Abstract

Remote sensing plays an important role in delivering accurate and timely information on the location and area of major crop types with important environmental, economic, and policy considerations. The purpose of this paper is to report on an unsupervised signal processing algorithm called Independent Component Analysis (ICA) to temporally decompose MODerate-resolution Imaging Spectroradiometer (MODIS) data to automatically map major crop types in three agricultural regions covering parts of Kansas and Nebraska in the US and a third in northwestern Turkey. The approach proposed here is based on the premise that the temporal profiles of individual crops are observed as mixtures with a moderate-resolution sensor when cultivated fields are smaller than the spatial resolution of the observing sensor. The purpose of ICA is to decompose these mixed observations by a remote sensor into individual crop signals, using only the mixed observations without the aid of information about the crop signatures and the mixing process. Results using both synthetic data and real observations suggest that the ICA approach can successfully separate generalized, landscape-level cropping patterns using only available temporal measurements.
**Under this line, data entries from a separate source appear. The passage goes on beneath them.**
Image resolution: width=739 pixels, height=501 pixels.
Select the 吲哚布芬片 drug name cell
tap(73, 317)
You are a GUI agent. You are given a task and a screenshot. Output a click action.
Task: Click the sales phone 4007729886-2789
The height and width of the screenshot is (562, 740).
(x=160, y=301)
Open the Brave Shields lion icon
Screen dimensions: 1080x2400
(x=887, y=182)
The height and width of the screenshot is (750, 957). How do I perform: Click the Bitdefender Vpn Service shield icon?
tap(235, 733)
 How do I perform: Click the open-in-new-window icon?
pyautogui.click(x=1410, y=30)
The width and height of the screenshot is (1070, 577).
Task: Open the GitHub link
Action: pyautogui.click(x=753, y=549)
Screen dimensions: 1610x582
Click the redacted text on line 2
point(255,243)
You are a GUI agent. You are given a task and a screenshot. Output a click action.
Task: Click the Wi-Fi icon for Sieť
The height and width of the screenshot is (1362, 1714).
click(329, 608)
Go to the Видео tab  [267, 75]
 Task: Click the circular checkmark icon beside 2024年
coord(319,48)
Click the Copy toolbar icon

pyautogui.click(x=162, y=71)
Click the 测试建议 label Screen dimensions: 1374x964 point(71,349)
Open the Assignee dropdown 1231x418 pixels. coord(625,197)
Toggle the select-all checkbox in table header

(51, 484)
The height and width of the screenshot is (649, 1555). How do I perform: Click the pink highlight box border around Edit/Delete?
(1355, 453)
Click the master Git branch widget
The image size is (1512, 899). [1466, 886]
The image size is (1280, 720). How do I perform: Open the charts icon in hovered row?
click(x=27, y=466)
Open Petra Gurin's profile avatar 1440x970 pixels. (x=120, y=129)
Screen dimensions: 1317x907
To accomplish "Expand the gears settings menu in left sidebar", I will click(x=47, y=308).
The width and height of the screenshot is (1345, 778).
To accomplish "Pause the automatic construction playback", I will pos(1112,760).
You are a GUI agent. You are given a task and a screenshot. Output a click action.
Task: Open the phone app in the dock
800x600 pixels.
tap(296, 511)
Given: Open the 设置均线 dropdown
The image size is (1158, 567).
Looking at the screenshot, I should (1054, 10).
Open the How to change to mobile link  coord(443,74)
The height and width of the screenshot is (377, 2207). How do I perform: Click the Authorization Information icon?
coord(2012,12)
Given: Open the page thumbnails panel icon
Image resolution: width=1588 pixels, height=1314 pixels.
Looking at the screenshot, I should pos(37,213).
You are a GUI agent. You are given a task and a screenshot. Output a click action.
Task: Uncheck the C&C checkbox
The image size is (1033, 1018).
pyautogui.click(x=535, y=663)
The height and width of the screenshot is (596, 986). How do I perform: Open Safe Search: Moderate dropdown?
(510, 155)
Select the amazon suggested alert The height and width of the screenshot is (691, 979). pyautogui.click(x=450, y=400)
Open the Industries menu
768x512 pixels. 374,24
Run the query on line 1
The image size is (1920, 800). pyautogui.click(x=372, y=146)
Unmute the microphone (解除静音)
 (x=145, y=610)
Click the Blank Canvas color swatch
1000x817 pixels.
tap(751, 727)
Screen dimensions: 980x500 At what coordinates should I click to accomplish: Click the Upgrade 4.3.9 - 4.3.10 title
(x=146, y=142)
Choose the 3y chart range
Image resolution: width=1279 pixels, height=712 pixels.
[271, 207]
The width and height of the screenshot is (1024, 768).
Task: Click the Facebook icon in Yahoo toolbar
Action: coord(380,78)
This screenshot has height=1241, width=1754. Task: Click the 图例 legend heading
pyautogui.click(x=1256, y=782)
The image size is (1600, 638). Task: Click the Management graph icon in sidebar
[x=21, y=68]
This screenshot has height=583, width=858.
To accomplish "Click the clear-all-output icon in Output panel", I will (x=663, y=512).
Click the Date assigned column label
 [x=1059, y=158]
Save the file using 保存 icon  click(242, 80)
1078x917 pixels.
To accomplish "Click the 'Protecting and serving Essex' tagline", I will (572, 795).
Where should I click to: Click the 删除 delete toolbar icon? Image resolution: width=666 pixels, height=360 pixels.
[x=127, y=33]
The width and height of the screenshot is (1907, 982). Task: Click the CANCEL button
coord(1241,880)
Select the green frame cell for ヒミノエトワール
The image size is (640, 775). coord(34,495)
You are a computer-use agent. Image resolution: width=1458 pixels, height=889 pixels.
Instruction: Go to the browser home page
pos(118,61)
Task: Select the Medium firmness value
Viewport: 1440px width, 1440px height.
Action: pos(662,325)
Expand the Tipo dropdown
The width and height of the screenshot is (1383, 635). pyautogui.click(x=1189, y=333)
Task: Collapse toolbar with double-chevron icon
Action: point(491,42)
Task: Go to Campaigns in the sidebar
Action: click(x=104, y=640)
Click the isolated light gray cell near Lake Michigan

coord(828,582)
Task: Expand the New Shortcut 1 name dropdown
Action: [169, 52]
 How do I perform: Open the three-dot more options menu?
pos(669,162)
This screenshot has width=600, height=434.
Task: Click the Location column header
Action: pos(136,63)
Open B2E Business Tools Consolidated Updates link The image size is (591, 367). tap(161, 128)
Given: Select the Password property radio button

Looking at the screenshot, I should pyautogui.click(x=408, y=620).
There is very little need to use complicated indices or derivative spectral products to map crop types using ICA: availability of high temporal observations, either as raw spectral bands or simple vegetation indices is sufficient to identify crop types at the scale of landscapes. Results also suggest that crop map predictions aggregated to coarser resolutions have better accuracy than at native resolution when compared to maps made from fine-scale observations used as ground truth. These accuracies range from RMSE of 15–30% at 500 m to less than 10% at 2000 m. The success of the initial results presented here to automatically map crop distributions across large areas using MODIS data is particularly encouraging given the existing and planned worldwide observations of agriculturally important regions. However, the use of ICA for operational crop monitoring will require algorithms that will take into account prior information on crop growth curves, constrained estimation of independent components, and scaling of mixing vectors to obtain physically possible ranges.